25 yıl üniversitede ders anlattım. Emekliliğimde ise 20 yıldır yurt içi ve yurt dışında çeşitli kitlelere, kaliteli yaşam ve başarı odaklı yüzlerce konferanslar sundum. Hala da devam etmekteyim.
Son zamanda aldığım davetler üzerine, lise ve orta okul öğrencilerimize konferans ve seminerler sunuyorum.
Aynı zamanda da, okullarımıza, öğretmen ve öğrencilerimize kitaplarımı hediye olarak götürüyorum.
Dün Elmalı Anadolu İmam Hatip Lisesinde idim.
Bugün ise, sevgili yeğenim öğretmen İbrahim İĞCİ'nin okulu olan, KONYAALTI İLK OKULU'na gittim.
Konferans için birtakım tereddütlerim vardı. İlk defa ilk okul öğrencilerine konuşacaktım.
Korkum, "onların seviyesine inemezsem", "bir de sıkılırlarsa", "bu adam da ne anlatıyor derlerse", "ilgilerini celbedemezsem" diye ziyadesiyle endişeliydim.
Elimden geldiği kadar seviyelerine inmeye gayret ettim. Daha ilk başta onlara, kendilerini alkışlattım. Seviyelerinde örnekler ve anekdotlar vermeye çalıştım.

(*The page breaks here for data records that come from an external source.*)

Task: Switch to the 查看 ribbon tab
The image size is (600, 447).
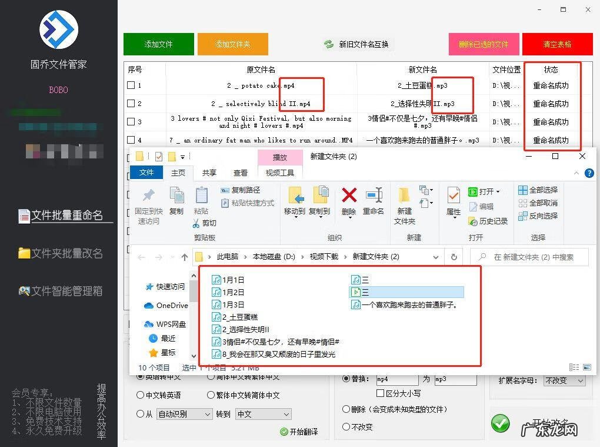Action: click(240, 173)
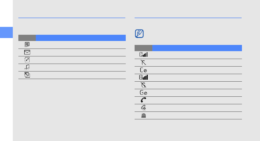Image resolution: width=260 pixels, height=141 pixels.
Task: Click the gray header cell of left table
Action: pyautogui.click(x=27, y=37)
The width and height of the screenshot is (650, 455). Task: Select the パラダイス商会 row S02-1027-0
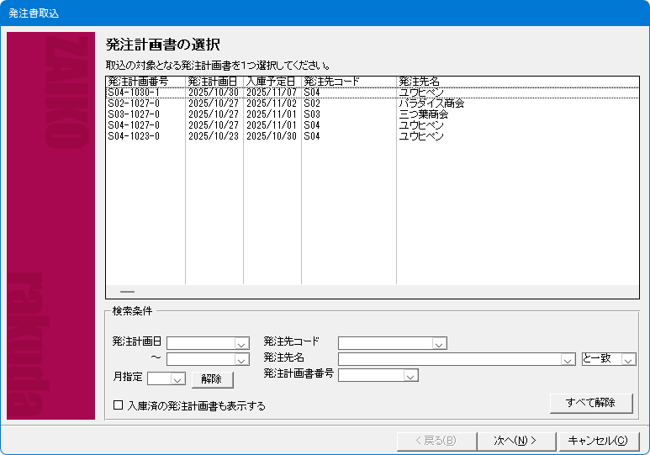134,103
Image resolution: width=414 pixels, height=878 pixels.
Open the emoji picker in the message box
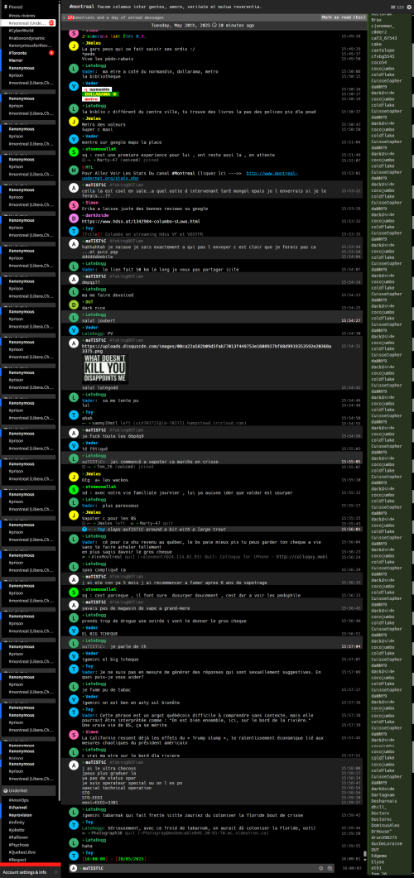click(321, 868)
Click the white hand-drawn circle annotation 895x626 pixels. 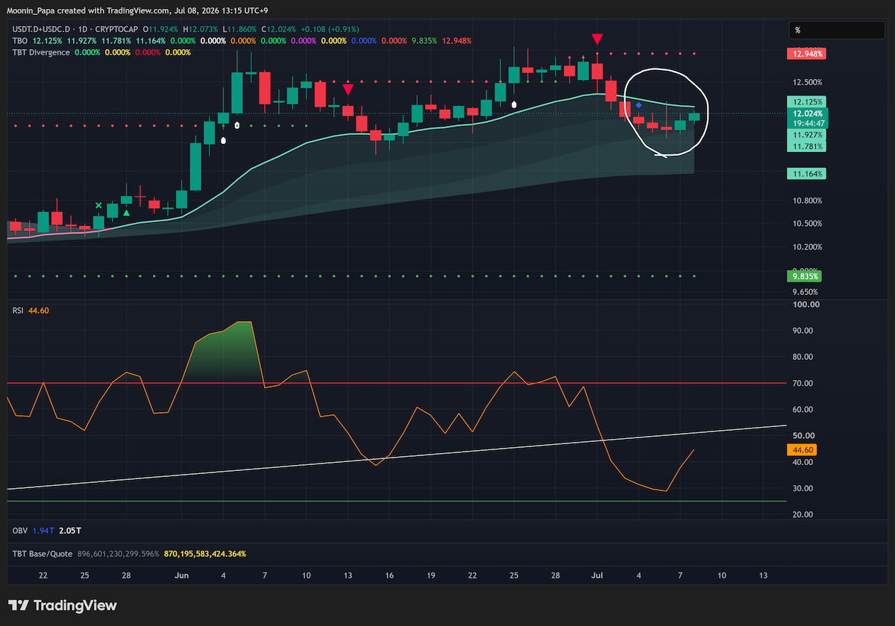tap(665, 113)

İnanın endişelerimin tamamı boşunaymış.
Öyle sakin ve güzel dinlediler ki,
Hepsinin gözleri çakmak çakmaktı.
Dünya kadar kaliteli sorular sordular. Cevapları dikkatle dinlediler.
Yemek vakti gelmişti.
Hiçbiri yerinden kımıldamadı.
75 adet kitap götürmüştüm.
Hepsine yetmedi.
Kitaba kavuşanlar imza kuyruğuna girdiler. Hiç gürültü patırtı yapmadılar, sıralarını beklediler.
Kitaplar bitince gözyaşlarımı tutamadığım an gelmişti.
Kitaba ulaşamayanlar, defterlerinden yarım sayfa yırtmışlar, önüme koydular.
- "Öğretmenim, bize de imza verir misiniz?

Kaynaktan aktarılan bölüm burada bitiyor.